Par chance, l’ambiance sur le tournage est au beau fixe. Les différents comédiens s’entendent à merveille et Oury obtient de chacun d’eux ce qu’il désire. Même Louis de Funès s’y montre plus enjoué qu’à l’accoutumé, plaisantant avec ses partenaires – ou « ex », tel Yves Montand, venu saluer ses amis – exception faite d’une journée ! Alors qu’il se prépare un matin à jouer la scène dite des « grimaces » face à deux policiers à moto, le comédien lit une critique d’un des films de la série Le Gendarme de Saint-Tropez, où on lui reproche justement ses expressions à outrance. Blessé, de Funès se bloque et refuse de « grimacer » à nouveau devant la caméra de Gérard Oury. La perte de temps est considérable, mais la patience du cinéaste et son sens du dialogue auprès de son fidèle complice lui permettent d’arriver progressivement à ses fins.

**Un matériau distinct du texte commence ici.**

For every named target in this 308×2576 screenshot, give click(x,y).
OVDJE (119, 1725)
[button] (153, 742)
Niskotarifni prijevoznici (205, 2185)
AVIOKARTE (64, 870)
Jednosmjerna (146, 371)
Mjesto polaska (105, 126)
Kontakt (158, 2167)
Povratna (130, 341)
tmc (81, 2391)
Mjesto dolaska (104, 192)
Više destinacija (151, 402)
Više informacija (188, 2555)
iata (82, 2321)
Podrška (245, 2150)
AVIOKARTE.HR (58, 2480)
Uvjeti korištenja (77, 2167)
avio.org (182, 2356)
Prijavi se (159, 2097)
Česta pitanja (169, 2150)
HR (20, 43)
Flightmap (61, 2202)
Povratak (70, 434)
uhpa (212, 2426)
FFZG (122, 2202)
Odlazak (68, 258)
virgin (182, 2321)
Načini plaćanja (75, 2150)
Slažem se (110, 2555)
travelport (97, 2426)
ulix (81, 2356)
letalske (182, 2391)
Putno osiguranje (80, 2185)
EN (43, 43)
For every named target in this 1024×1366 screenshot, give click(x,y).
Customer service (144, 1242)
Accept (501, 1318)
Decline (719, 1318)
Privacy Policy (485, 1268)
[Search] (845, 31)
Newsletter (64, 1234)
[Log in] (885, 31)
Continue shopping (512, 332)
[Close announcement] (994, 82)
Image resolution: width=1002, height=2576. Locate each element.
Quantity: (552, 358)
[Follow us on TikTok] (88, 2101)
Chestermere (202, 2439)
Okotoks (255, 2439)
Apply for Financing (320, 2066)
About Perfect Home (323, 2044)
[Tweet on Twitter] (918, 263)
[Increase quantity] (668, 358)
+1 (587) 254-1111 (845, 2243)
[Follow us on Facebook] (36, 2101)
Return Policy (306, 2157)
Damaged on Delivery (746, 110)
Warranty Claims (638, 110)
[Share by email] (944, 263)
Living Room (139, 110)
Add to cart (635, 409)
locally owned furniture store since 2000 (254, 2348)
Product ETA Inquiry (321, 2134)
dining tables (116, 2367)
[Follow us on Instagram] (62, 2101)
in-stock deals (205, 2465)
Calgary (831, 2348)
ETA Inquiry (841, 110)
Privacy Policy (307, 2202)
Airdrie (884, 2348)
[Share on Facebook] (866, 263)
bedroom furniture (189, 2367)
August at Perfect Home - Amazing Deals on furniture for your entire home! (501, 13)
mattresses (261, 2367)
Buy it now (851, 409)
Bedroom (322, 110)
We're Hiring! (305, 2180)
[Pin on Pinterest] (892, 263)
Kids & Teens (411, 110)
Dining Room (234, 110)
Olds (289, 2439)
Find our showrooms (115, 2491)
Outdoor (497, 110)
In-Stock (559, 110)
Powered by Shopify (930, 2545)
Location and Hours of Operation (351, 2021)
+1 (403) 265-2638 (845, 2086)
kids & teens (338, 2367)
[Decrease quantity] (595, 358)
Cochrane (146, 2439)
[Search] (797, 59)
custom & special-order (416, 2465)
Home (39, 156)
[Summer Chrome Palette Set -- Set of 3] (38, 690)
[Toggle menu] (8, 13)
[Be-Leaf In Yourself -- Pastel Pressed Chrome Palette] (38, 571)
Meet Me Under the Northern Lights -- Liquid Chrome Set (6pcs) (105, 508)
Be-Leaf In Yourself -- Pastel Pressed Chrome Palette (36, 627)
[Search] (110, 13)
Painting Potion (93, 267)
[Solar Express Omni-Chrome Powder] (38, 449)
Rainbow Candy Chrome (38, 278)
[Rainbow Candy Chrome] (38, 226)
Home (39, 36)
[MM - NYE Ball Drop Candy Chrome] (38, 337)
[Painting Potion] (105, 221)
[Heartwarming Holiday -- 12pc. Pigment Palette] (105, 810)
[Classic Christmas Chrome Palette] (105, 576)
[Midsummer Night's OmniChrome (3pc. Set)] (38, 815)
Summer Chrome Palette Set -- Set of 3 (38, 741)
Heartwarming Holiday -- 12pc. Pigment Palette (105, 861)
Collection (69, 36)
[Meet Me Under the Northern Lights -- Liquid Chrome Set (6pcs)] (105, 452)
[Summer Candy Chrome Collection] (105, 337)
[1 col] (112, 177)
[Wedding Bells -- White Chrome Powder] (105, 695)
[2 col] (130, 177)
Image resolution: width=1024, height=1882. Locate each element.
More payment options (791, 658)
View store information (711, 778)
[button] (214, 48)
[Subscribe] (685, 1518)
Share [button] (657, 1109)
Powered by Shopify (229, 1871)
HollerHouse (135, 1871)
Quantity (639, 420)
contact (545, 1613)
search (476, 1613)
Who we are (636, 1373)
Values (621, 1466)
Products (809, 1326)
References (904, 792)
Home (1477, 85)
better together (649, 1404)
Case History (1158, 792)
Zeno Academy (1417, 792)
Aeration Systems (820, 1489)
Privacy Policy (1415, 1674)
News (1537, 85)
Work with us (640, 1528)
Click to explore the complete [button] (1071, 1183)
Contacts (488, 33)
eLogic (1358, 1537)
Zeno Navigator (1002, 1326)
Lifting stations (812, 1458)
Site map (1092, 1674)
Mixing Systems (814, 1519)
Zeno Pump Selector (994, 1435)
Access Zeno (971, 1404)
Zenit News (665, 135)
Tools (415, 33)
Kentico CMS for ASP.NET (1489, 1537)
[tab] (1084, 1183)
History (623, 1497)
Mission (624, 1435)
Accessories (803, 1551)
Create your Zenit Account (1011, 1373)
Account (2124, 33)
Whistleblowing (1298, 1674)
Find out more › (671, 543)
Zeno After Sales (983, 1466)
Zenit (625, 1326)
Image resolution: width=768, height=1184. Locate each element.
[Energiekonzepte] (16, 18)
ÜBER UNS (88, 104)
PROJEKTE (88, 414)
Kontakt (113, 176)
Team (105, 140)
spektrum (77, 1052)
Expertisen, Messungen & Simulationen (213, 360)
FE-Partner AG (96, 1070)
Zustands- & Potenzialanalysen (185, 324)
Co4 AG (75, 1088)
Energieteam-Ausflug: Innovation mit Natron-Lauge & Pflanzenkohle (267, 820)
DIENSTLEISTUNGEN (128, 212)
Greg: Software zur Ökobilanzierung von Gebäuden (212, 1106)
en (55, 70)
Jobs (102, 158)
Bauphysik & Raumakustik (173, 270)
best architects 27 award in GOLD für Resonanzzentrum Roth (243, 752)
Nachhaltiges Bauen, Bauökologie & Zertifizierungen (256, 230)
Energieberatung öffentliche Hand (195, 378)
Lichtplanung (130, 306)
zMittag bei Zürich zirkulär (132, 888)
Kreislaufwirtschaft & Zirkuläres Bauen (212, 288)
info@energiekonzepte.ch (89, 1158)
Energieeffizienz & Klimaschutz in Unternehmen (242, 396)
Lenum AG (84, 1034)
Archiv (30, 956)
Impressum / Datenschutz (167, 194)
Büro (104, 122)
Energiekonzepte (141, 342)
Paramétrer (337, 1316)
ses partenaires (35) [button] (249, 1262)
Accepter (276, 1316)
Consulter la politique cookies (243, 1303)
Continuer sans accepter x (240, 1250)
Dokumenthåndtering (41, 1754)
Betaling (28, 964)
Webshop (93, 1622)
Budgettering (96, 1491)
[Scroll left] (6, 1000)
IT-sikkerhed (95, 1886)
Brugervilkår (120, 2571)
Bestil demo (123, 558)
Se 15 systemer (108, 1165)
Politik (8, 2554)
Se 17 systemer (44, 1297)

À l’arrivée, Louis de Funès s’avère tout simplement exceptionnel au sein de cette séquence, quasiment sans mot dire, n’en déplaise à ses détracteurs.
La sortie du film est fixée au 18 octobre 1973, mais les ennuis se poursuivent. La guerre du Kippour entre Israël et les pays arabes voisins a éclaté douze jours plus tôt. La tension est à son comble partout dans le Monde. Oury, Javal et le distributeur Gérard Beytout s’interrogent, et craignent que le film soit perçu comme une provocation. Ils décident finalement de conserver la date initialement prévue. Puis, nouveau rebondissement : en ce jeudi 18 octobre, un Boeing 727 d’Air France assurant la liaison Paris-Nice est détourné. L’identité du pirate de l’air glace le pays : il s’agit de Danielle Cravenne, épouse de Georges Cravenne, célèbre publicitaire alors en charge du lancement de Rabbi Jacob. Sa revendication : l’interdiction du film pure et simple, en raison des circonstances. La femme décède finalement, après avoir reçu deux balles, une à la tête, la seconde à la poitrine, tirées par un policier. Quelle triste et horrible « publicité » ! L’équipe est anéantie.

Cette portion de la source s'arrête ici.